WHAT IS NEEDED.
Print the lines of the material below from the one containing "Click the Settled status in header row" through the one containing "point(681,37)", both included, without the pictures.

LISTED ENTRIES.

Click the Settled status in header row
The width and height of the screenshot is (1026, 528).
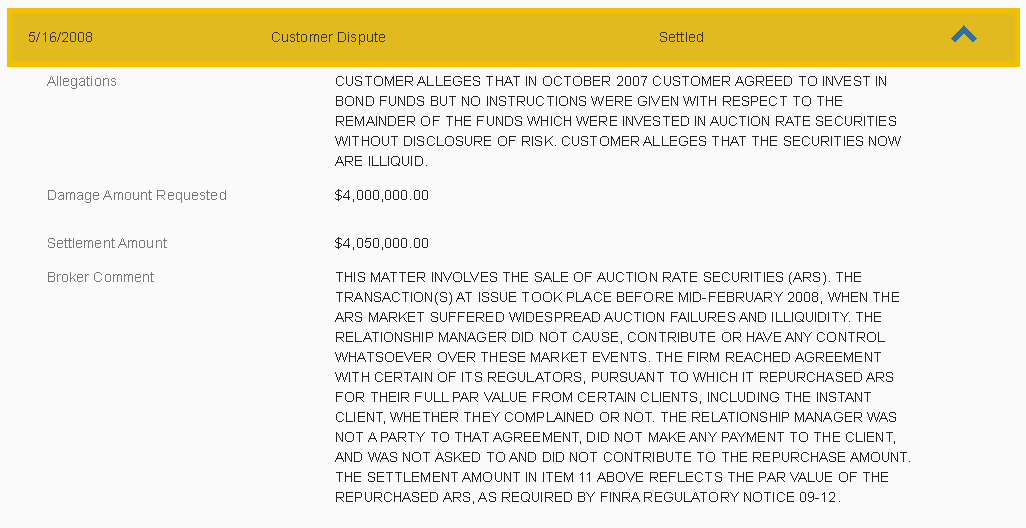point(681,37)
---
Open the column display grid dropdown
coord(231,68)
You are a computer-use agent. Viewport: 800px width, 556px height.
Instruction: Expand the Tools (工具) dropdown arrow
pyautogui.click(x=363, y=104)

ANSWER IN FULL.
Click the Settled status in header row
The width and height of the screenshot is (1026, 528).
point(681,37)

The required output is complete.